Are You A Good Steward With Your Investemnt Dollars?

So you are invested in a major bank or financial institution. No? do you have money in a bank or financial institution? You have done your homework, you are certain you have made a good decision. But have you investigated things for yourself. Is their IT department and are their procedures up to snuff. Want to try a quick test? Do you have an account with them? Good! Lets pretend you forgot your password. So go to their site and go through the lost password procedure. We can wait....

Ok, so did you have to reset your password? If so that's GOOD!. Did they email you your password to you? If so that's BAD! Let me tell you why.

Most secure systems take your password when you set it and do something called hashing. That is applying some sort of algorithm to convert your password into a hash. When you log in later and enter your password they will hash this entry again and if the hashes match, your login is accepted. If the system hashes your password it can not be converted back. So if you forget it they cant email you your password. If however when you sign up and enter your password and they store it in the database as plain text then they can send it to you in an email when you forget it.

Whats wrong with that? Databases get hacked all the time, and when it happens how many customers will be outed? What will happen to your investment when the media starts talking about this? Note I said when, and I mean when. Any organization that makes the poor decision to store passwords as plain text is going to make other stupid security decisions that will eventually lead to a disaster of epic proportions and your investment will suffer of course.

What can you do? Start working your way through the tree to the board or CEO. Demand they fix this shoddy policy immediately.

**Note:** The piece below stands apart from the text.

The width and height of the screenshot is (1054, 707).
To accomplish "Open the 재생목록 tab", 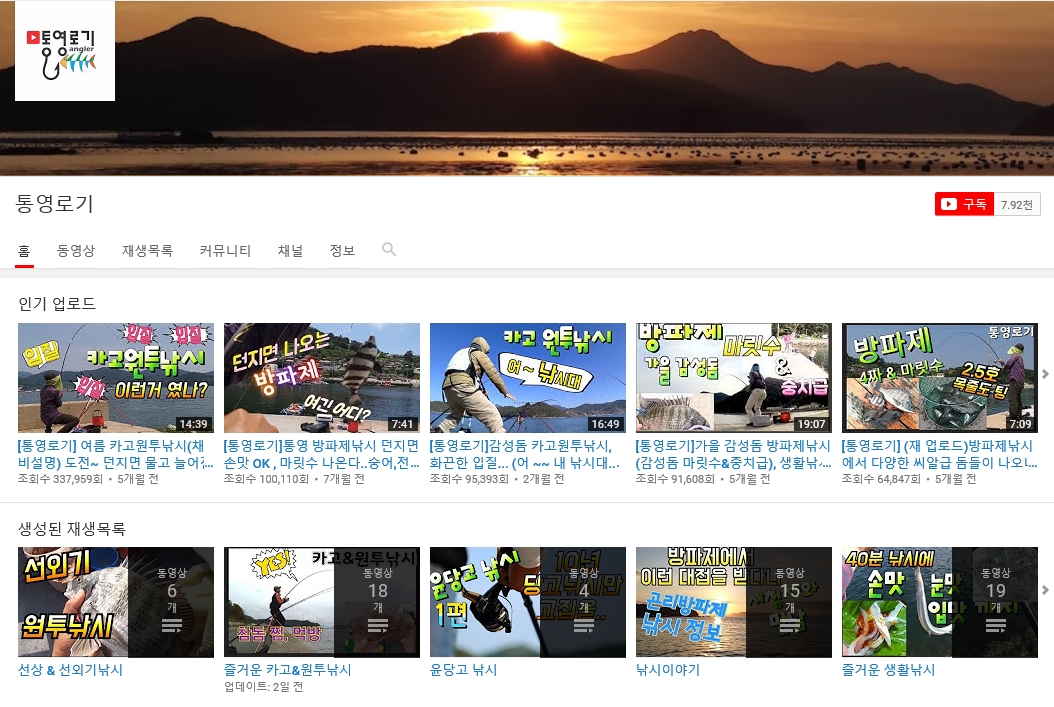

Why am I writing this? Because a blogger/podcaster to whom I listen on occasion posted recently that just this situation happened. He forgot a password, went through the forgot password process and received his old password in email. Since the financial institution is tied to the company he works for he cant out them. So I am calling on you the financial investor to figure out who the company is and call them to task before they take your money and their customers for a ride into the hole.